● 地域の現状・課題
- 小猿部(おさるべ)川は、秋田県北部の竜ヶ森を水源に、北秋田市を流れ、米代川に合流する一級河川である。
- 河川流域は、上・中流は広い森林域で、下流は農地が広がる。川では、鷹巣漁協がアユ、ヤマメ、イワナの稚魚を放流し、これらを対象とする釣り人が県外からも多く訪れている。
- しかし近年、河床環境の悪化などからアユの資源量が減少傾向にあり、アユをはじめとした魚の餌場や定着する場所が失われていることが懸念されている。
- また、自然豊かな川であるが、現在、川遊びを行う子どもたちの減少など川離れが深刻で、河川環境や身近な自然環境に対する地域住民等の意識の希薄化が懸念される。
- こうした背景から、平成26年度に組織を立ち上げ、親水性を維持するための河川清掃を軸に、川漁体験など自然の遊びを通して河川環境への理解を深める活動を進めることにした。

ヤナ漁体験の模様
● 活動の内容
- 当該組織の主な活動は、河川清掃と体験学習、そして河川に生息する魚類のモニタリングである。
- 河川清掃として、河川流域のゴミ拾いと草刈りを実施している。

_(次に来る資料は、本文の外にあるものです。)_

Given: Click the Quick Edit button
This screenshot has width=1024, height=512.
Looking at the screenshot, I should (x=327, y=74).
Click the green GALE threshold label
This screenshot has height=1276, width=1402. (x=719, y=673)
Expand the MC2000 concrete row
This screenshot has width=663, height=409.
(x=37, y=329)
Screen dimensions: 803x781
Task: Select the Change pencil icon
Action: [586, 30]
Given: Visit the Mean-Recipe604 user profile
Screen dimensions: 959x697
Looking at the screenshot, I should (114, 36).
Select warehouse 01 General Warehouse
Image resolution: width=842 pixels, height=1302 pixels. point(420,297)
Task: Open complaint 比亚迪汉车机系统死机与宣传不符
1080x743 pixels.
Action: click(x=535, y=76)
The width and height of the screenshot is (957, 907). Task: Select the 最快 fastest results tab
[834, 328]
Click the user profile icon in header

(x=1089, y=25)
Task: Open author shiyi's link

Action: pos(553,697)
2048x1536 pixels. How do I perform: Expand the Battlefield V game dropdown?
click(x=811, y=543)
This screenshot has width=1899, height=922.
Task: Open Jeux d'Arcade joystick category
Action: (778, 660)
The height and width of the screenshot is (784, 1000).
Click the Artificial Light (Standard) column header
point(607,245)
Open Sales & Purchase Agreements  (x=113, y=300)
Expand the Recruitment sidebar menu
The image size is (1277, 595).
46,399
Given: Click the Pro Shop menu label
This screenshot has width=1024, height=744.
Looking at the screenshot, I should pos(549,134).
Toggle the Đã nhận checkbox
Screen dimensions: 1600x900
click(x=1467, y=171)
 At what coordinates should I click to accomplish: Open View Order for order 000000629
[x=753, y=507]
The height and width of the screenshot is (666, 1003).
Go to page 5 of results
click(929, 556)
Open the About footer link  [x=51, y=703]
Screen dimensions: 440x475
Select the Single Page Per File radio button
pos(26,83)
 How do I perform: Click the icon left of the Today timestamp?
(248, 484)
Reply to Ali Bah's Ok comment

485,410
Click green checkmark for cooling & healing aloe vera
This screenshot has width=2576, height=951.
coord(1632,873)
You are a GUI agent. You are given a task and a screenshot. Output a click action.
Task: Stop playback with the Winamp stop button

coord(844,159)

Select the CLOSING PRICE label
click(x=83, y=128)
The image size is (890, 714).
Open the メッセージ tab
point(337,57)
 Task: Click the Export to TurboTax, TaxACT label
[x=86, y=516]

年間6~7回程度行っており、漁業者以外にも地域住民やボラティアなど合計50名ほどが参加している。
- 体験学習では伝統漁法体験を行っており、専門家による座学や伝統漁法(ヤナ等7種類)の実演・説明、漁獲された魚の観察、アユや川ガニの試食を実施している。
- 平成30年度からは、河床環境を改善する目的で新たに河床耕うんを実施している。耕うん作業は年に3回程度実施しており、ショベルカーによって耕うんした後に手作業にて石の位置を調整している。

河川清掃

体験学習

河床の耕うん作業
● 活動の効果
- 河川清掃活動は、河川管理者から評価を受けており、不法投棄物の発見・処理にも貢献することができた。
- 川漁体験学習では、参加した親子が川や魚、伝統漁法について体験しながら学習でき、満足度100%の反応を得ている。また、教育関係者(市教育委員会等)からは、自然と共生してきた営みを次の世代に伝える活動を行っていることに高い評価を得ている。
- 河床耕うんを行ったことにより、モニタリングで採捕される魚の個体数が増加し、アユも採捕されるようになったことから、アユが好む河川環境に近づいているものと考えられる。
- 当該地区では、鷹巣漁協主催で“魚のつかみどり大会”を地元児童を対象に、20年以上前から開催しており、参加した子どもたちの中から漁協組合員が生まれつつある。当該組織でも引き続き活動を継続し、自然豊かな小猿部川を次世代につなぎ、自然と人間の共生が持続できたらと考える。